František Janáček

* 1935

  • "They took my mother and grandfather to the forest. We were left alone in the kitchen and sat with my brother, and one of the Germans began to discreetly ask questions and investigate the situation. Now he was asking questions and I, because my mother cajoled me before, kept consistently answering negatively. I denied all contact with the partisans, even though we had had it and it was quite experienced. He sat us on a stool by the stove, I sat on the left, my brother on the right. The German directed questions at us and I was the only one to answer. He thought that my brother – his other victim might also say something as he might have been more broken. So, he turned his attention to him and asked something. The brother was already breathing to say something and I dug him in the side with my right elbow, to keep quiet, and warned him that he probably couldn't and would leave it to me. At that blow, the German hit me with his right hand on the left cheek. It was a terrible pain for me at the time, I had never experienced such a blow before. But he shouldn't have done that. Because I started yelling and my brother could hardly understand, so he started yelling too. The German didn't get a word from us after that. But if I remember it even after many years, actually almost eighty years later, it was the most powerful experience of my life. Nothing like this ever happened again."

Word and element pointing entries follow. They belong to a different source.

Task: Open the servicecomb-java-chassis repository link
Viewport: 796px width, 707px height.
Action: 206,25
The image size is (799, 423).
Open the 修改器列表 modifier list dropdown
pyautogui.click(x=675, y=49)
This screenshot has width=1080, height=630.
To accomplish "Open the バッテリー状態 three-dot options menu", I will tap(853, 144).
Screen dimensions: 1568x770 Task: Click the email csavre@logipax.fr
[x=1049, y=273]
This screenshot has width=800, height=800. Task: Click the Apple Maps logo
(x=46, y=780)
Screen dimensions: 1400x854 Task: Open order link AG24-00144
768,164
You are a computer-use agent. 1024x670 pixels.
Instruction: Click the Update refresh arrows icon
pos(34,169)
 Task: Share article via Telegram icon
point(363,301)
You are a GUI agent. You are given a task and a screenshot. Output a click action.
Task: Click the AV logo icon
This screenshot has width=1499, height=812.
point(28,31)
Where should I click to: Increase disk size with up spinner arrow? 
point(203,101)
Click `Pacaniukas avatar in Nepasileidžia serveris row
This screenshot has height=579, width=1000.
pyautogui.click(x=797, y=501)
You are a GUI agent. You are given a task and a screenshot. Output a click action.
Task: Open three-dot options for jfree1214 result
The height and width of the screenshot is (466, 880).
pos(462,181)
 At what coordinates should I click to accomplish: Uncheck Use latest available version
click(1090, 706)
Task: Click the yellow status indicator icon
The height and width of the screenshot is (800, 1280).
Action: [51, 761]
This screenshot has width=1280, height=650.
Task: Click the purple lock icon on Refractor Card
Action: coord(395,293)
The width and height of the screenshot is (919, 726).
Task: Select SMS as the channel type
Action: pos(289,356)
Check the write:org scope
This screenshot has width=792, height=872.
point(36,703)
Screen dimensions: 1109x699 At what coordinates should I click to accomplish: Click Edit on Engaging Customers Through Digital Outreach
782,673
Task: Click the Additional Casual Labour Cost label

  • "They turned, came to the yard, got a Stand at ease and rushed to the gamekeeper´s cottage, in a group of three or four. The guys also pierced the duvets. They crawled under the bed, strewed hay on the floor without any remains, manure in the barn, threw away potatoes, straw in the barn, hay in the barn. There was wood in the shed, they were throwing all the wood chips around and looking for any remnants of the partisans. But it was Zarevo, they didn't leave anything behind. The whole group of fifty people who turned the cottage inside out and almost climbed into the chimney, they found nothing at all."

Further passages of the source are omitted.